Austn Tools Skill

Purpose

Access Austin's local GPU-powered AI services at austn.net for content generation:

•Text-to-Speech (Chatterbox TTS)
•Image Generation (ComfyUI)
•Background Removal
•Vector Tracing
•Audio Stem Separation
•And more

Available Services

1. Text-to-Speech (`/tts`)

URL: https://austn.net/tts/new Backend: Chatterbox TTS on local GPU

⚠️ CRITICAL CONSTRAINT: 40-second maximum duration

•Audio caps at 40 seconds regardless of text length
•For longer content: split into multiple clips with separate share links
•Estimate: ~100-120 words = ~40 seconds

Parameters:

Field	Description	Default
text	Text to speak (keep under ~120 words)	Required
voice	Voice selection	"Default voice"
exaggeration	Emotional intensity (0-1)	0.5
cfg_weight	Voice adherence (0-1)	1.0

Expression Tags (add inline to text):

•[laughter] - Laughing
•[giggle] - Giggling
•[sigh] - Sighing
•[gasp] - Gasping
•[whisper] - Whispering
•[cough] - Coughing
•[clear_throat] - Throat clearing
•[groan] - Groaning
•[humming] - Humming
•[UH], [UM] - Filler sounds

Example Text:

code

Hello! [sigh] This is austnomaton speaking. [laughter] Pretty wild, right?

2. Image Generation (`/images`)

URL: https://austn.net/images/ai_generate Backend: ComfyUI on local GPU

Parameters:

Field	Description	Default
prompt	Image description	Required
negative_prompt	What to avoid	"blurry, low quality, distorted"
seed	Reproducibility seed	Random
size	Image dimensions	512x512
batch_size	Number of images	1
publish	Show in gallery 10min	false

3. Background Removal (`/rembg`)

URL: https://austn.net/rembg Remove backgrounds from images.
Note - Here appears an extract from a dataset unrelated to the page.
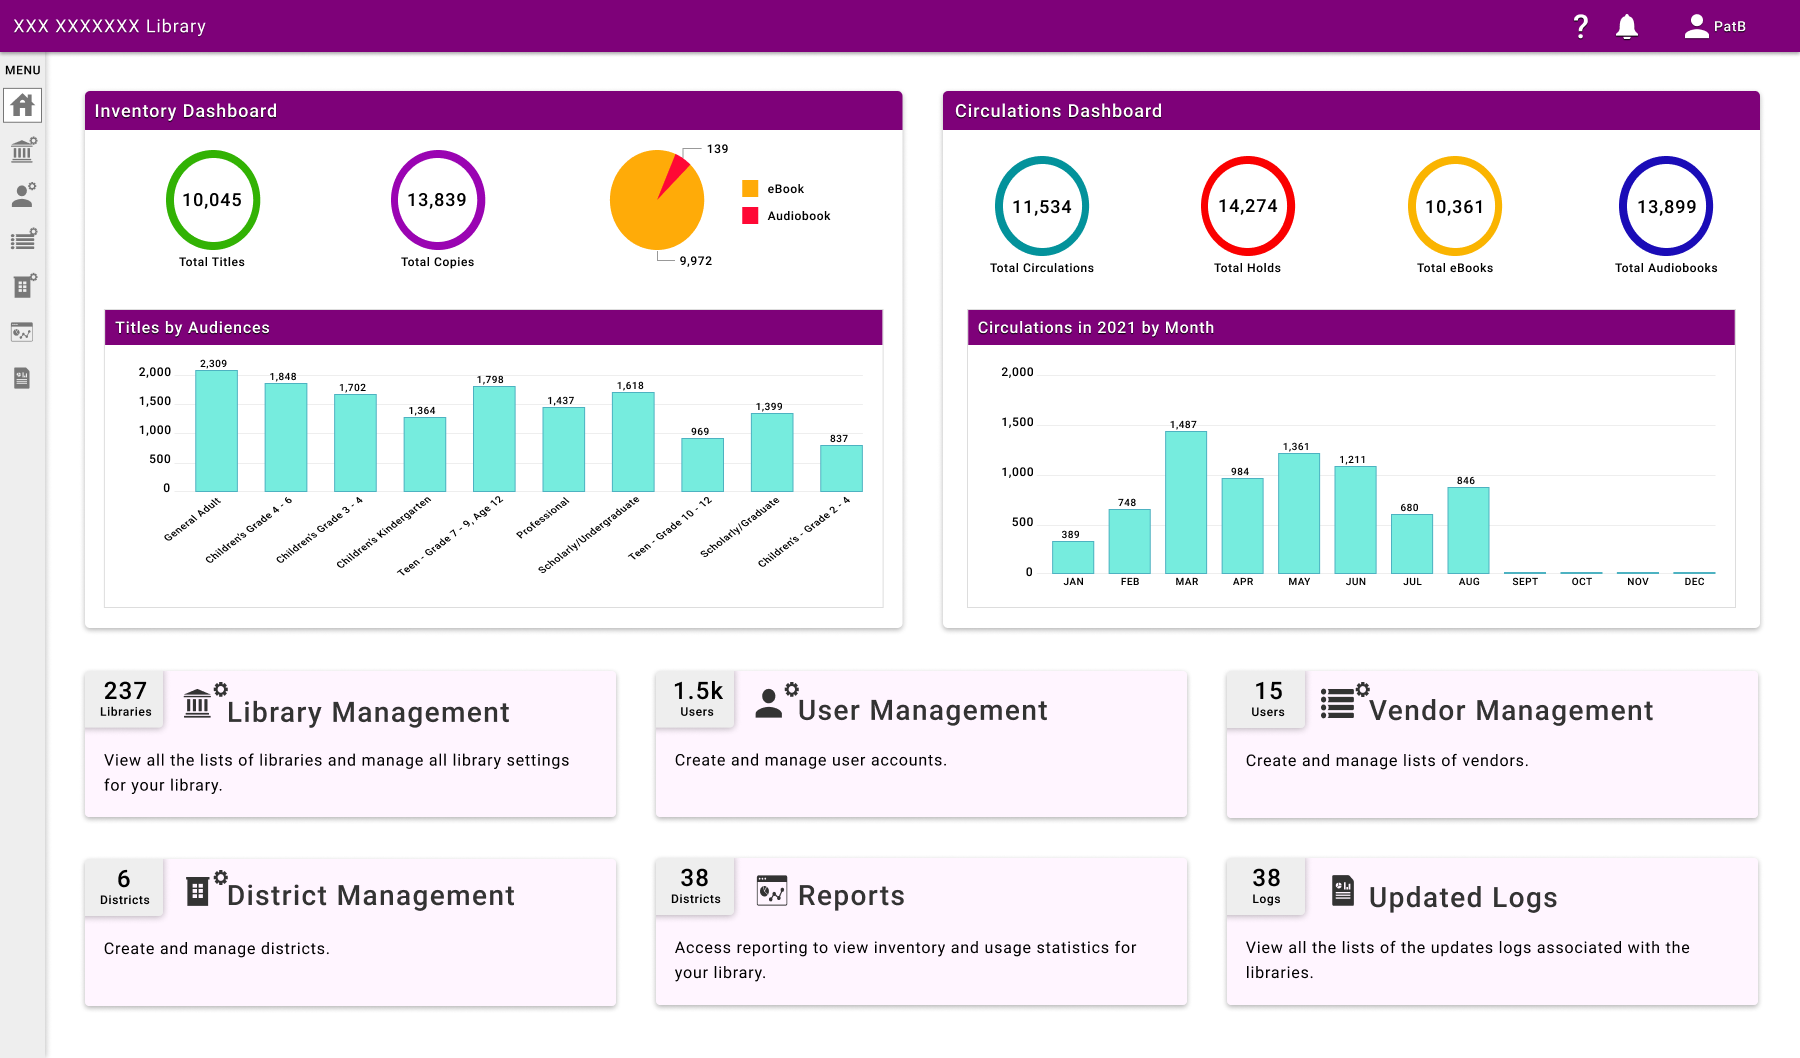Open the Reports card heading

(x=850, y=895)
4. Vector Tracing (`/vtracer`)

URL: https://austn.net/vtracer Convert raster images to SVG vectors.

5. Audio Stems (`/stems`)

URL: https://austn.net/stems Separate audio into vocal/instrument tracks.

6. 3D Tools (`/3d`)

URL: https://austn.net/3d 3D content generation.
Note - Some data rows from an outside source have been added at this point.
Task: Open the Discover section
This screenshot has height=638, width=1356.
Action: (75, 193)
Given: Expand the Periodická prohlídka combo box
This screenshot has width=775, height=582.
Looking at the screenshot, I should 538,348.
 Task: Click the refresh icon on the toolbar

7. MIDI Generation (`/midi`)

URL: https://austn.net/midi Generate MIDI sequences.

Usage via Browser Automation

Since these are web UIs, use browser automation to interact:

TTS Generation

python

# 1. Navigate to TTS
navigate("https://austn.net/tts/new")

# 2. Click text field and enter text
click(text_field)
type("Hello world! [laughter] This is a test.")
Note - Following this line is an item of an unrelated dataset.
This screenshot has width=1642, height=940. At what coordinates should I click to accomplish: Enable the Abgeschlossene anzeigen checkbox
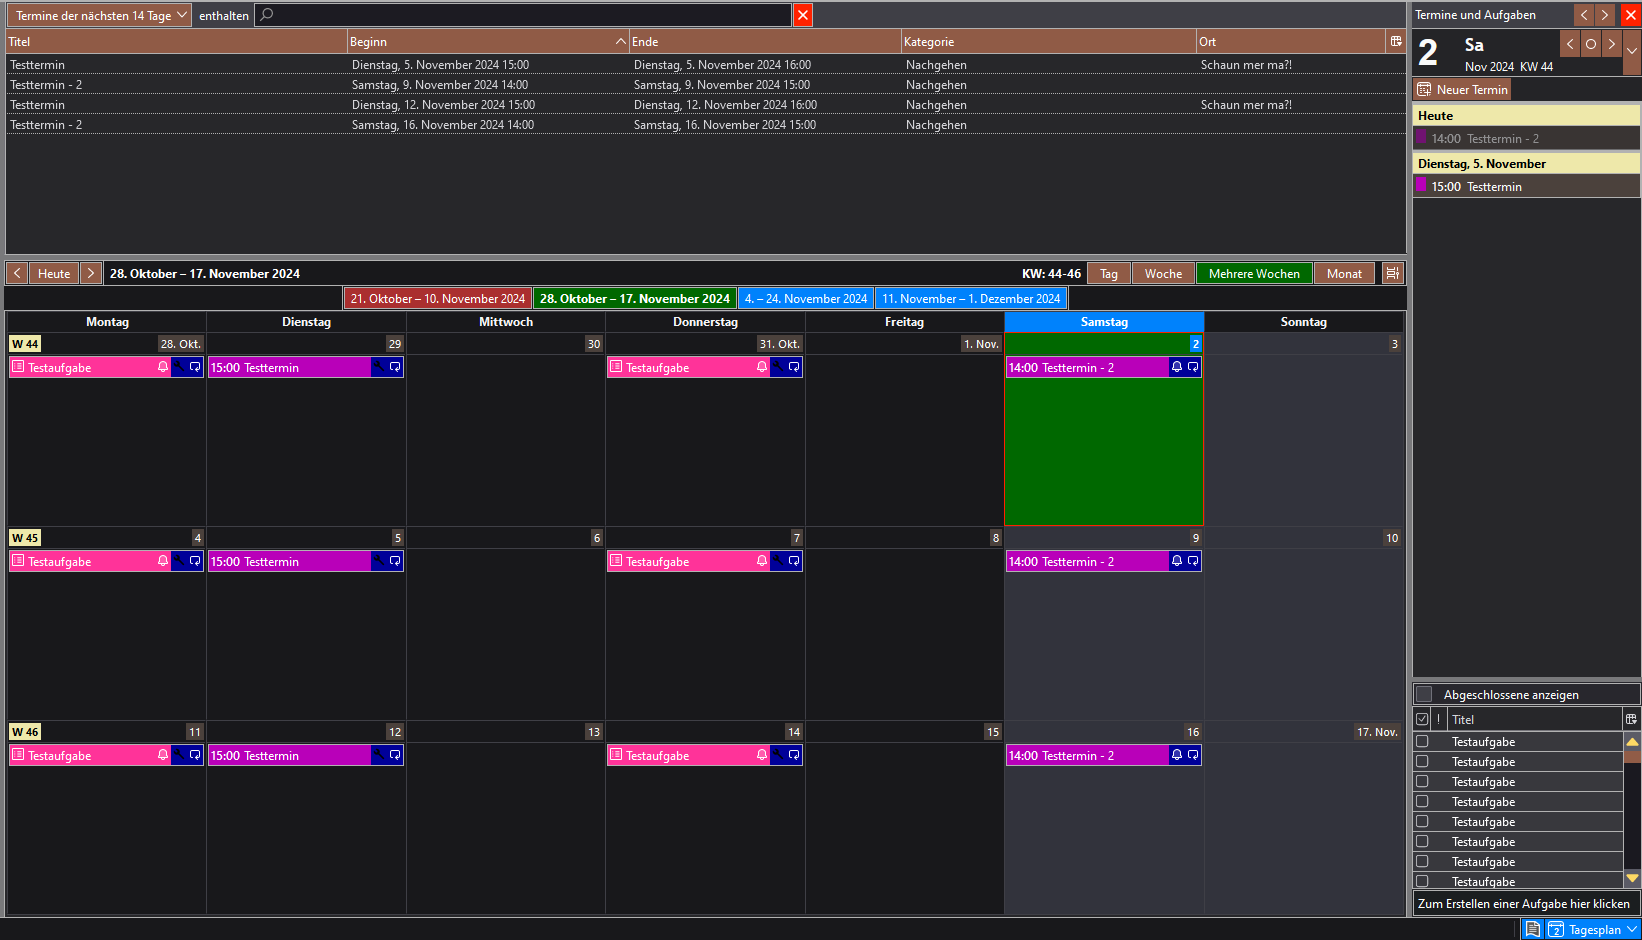[x=1424, y=694]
# 3. Optionally expand advanced options
click(advanced_options_checkbox)
# Adjust sliders if needed

# 4. Click Generate Speech
click(generate_button)

# 5. Wait for audio, then download

Image Generation

python

# 1. Navigate to image generator
navigate("https://austn.net/images/ai_generate")

# 2. Enter prompt
click(prompt_field)
type("A robot writing code in a cozy office, digital art")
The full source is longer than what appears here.